* _YOUR ASSIGNMENT_: If a line in the data holds the string "height", list it.

* _RECORDS SUPPLIED_:
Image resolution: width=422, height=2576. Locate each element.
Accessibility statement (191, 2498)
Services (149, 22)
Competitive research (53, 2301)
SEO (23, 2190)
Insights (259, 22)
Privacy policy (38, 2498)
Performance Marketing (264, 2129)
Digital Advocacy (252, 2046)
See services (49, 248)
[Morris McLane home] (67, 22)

---

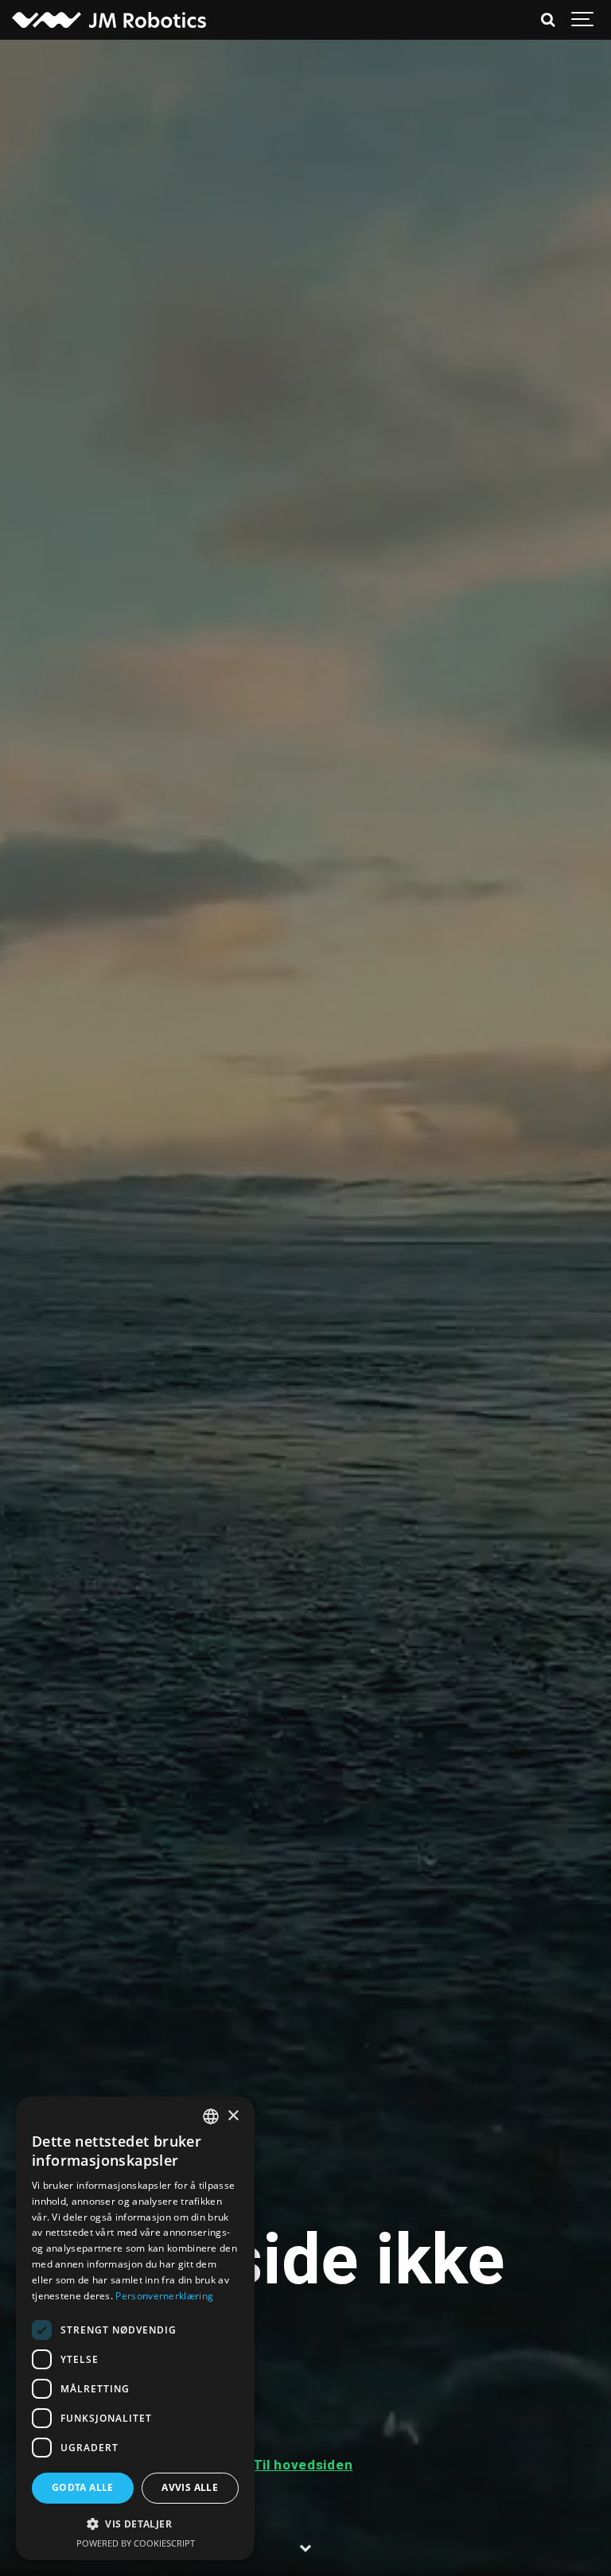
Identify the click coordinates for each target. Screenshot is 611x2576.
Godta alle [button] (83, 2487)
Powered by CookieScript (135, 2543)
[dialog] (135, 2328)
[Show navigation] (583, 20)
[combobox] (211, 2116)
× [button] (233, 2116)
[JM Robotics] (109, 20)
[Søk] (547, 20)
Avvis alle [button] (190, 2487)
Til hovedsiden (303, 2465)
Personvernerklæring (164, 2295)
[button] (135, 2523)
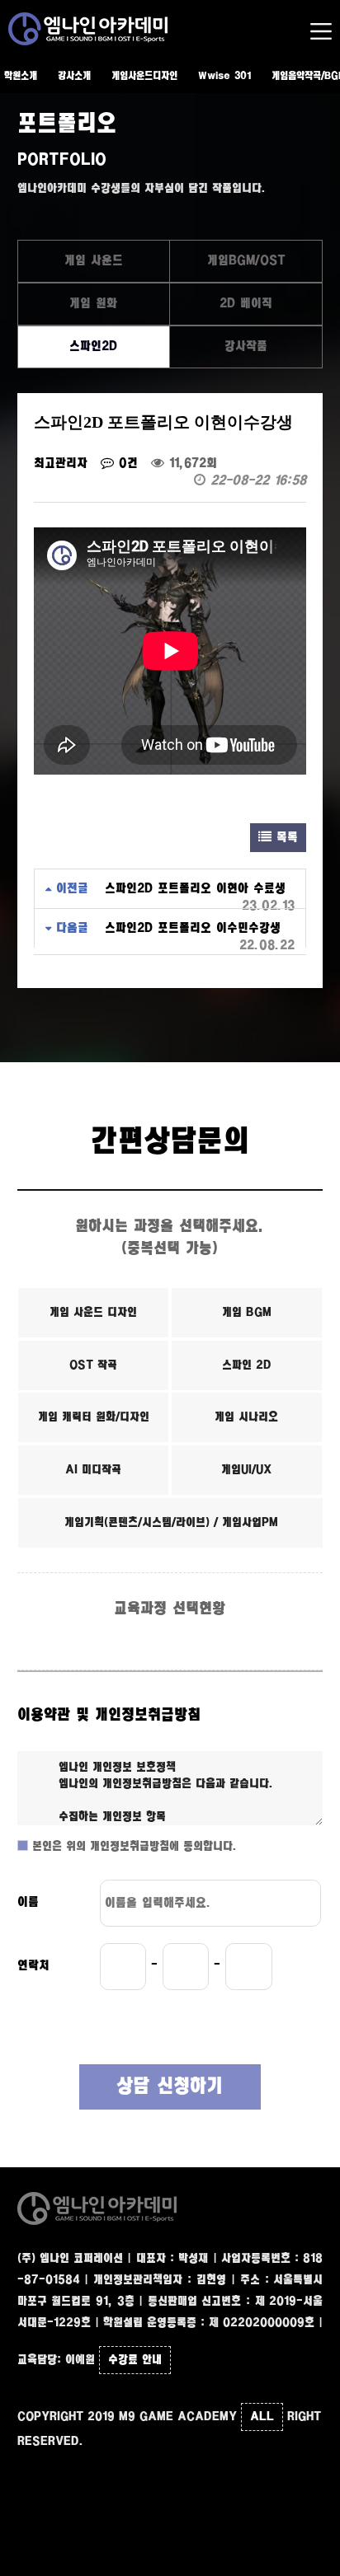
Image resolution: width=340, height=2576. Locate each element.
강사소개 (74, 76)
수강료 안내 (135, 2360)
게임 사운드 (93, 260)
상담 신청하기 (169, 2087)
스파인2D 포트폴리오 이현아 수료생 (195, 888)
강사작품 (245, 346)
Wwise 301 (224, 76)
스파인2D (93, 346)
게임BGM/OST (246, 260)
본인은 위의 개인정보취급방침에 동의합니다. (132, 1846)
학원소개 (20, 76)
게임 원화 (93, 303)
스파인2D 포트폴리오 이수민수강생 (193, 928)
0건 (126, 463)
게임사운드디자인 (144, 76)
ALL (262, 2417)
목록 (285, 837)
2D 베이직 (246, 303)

* _ANSWER SPACE_:
Image resolution: width=422, height=2576. Locate each element.
Image resolution: width=340, height=2576. Locate each element.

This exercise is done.